Ha meaning the Sun and Tha the Moon, Hatha Yoga means Light on Yoga. It is explained in the Hatha Yoga Pradipika, the copy I have is by Swami Muktibodhananda and is published by the Bihar School of Yoga, and also details some of the key practices, history and science of Hatha Yoga. There are many types of yoga, Hatha Yoga is one, for more information on different types of yoga please visit www.mandalayoga.net/content/different-paths-yoga.

Yoga has been around for several thousand years. Modern scientific studies have been conducted on this ancient and time-tested form of yoga proving that it works, although the best way to prove yoga works is to try it for yourself. We are lucky that books like Yoga Nidra include the results of contemporary scientific research, while Yoga – How and Why it Works refers to research (see book section). Yoga is best taught from teacher to student, not books or videos. In this way the student is guided to explore and prove the effectiveness of the practices for themselves, without missing subtle and important points which can make the difference between success and failure.

Hatha yoga deals with the following areas of practice;

  • Asana (physical postures and exercise methods)
  • Shatkarmas (cleansing practices)
  • Pranayama (breathing, as practise in its own right or to augment other practises)
  • Mudra (positions – hands and other positions)
  • Bandha (locks/energy management – musculature – as a practise or augmentation)
  • Meditation (working with the mind and relaxation, including higher states of experience)

As with most forms of yoga, philosophy underpins and ties together whole of the tradition, whilst mythology helps one understand the practice and philosophy. With yoga we see even the philosophy and mythology are practical elements. I like to think of the word hologram – as defined “the intermediate photograph (or photographic record) that contains information for reproducing a three-dimensional image by holography” (see definition, [accessed on 7th March at 1032] ) – because looking at the yoga tradition as the intermediate photograph and the student as the vehicle for reproducing the three-dimensional image,we can apply a process to transform ourselves and reproduce within our lives the three-dimensional image of yoga as a living entity manifest in our lives.
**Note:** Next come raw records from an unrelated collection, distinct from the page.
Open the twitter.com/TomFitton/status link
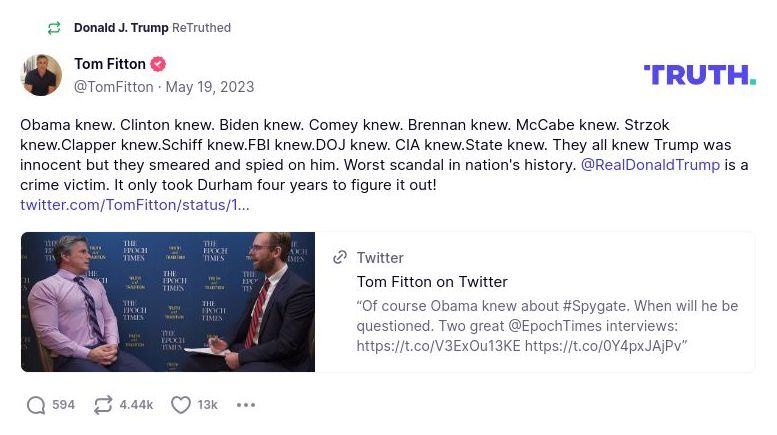Image resolution: width=777 pixels, height=435 pixels. coord(135,205)
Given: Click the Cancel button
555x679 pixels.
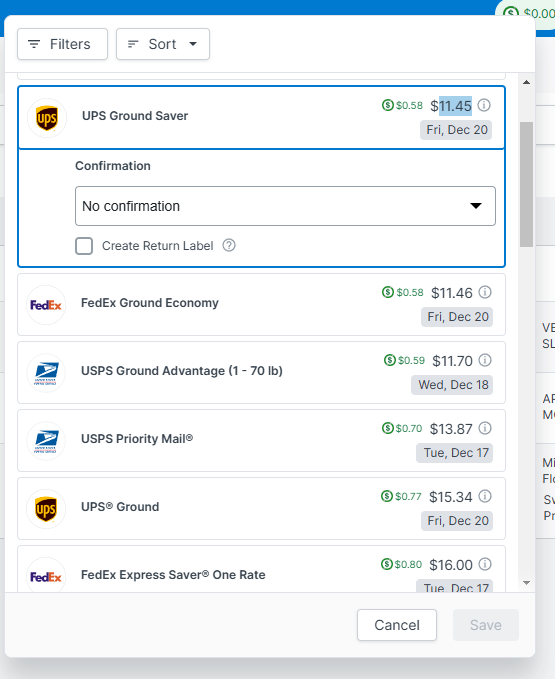Looking at the screenshot, I should click(x=397, y=625).
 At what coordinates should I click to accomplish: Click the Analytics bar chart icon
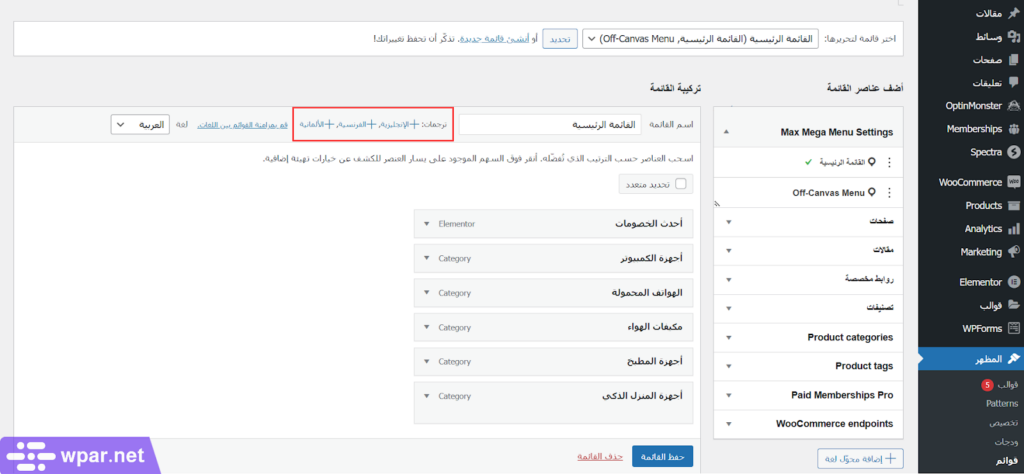click(1013, 229)
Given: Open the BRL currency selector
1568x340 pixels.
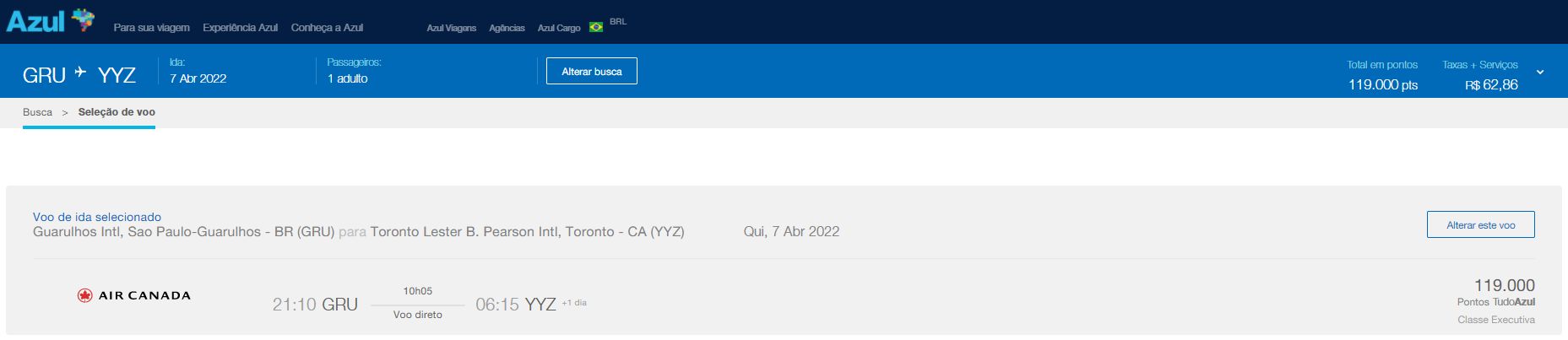Looking at the screenshot, I should tap(618, 22).
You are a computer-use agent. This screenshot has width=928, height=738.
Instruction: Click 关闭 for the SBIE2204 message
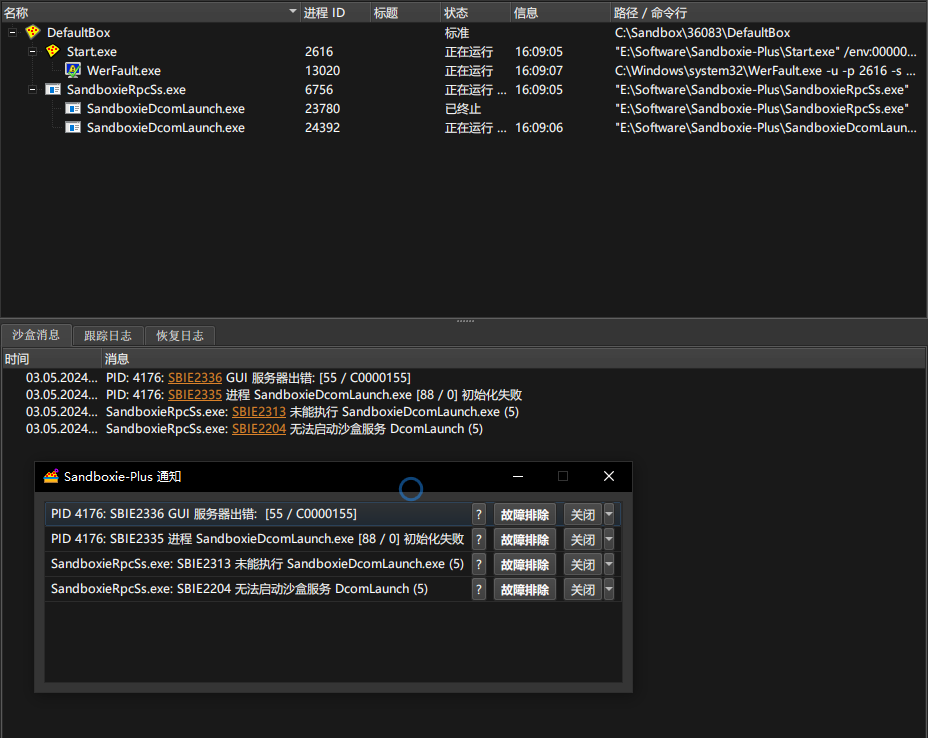pyautogui.click(x=582, y=590)
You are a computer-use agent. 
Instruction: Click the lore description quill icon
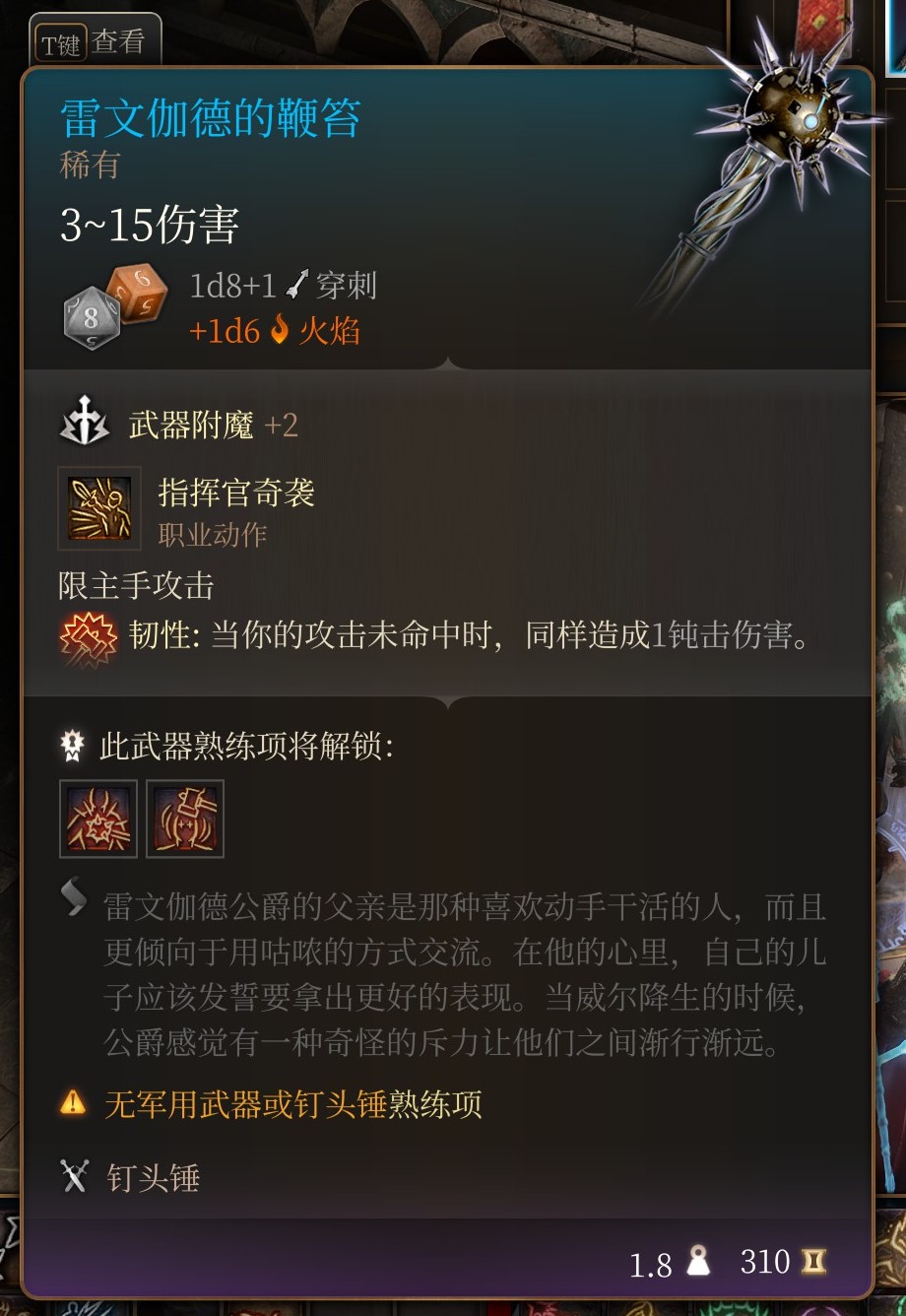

Further areas of reading on this subject can be found at;

  • The Yoga Tradition section 2.III by Georg Feuerstein (Pub. Hohm Press)
  • Hatha Yoga section starting on page 65 of Dynamics of Yoga by Swami Satyananda Saraswati (Pub. Bihar School of Yoga)
  • Hatha Yoga Pradipika by Swami Muktibodhananda (Pub. Bihar School of Yoga)
  • Yoga and Kriya by Swami Satyananda Saraswati (Pub. Bihar School of Yoga)
  • Yoga Darshan starting on page 87 by Swami Niranjanananda Saraswati (Pub. Bihar School of Yoga)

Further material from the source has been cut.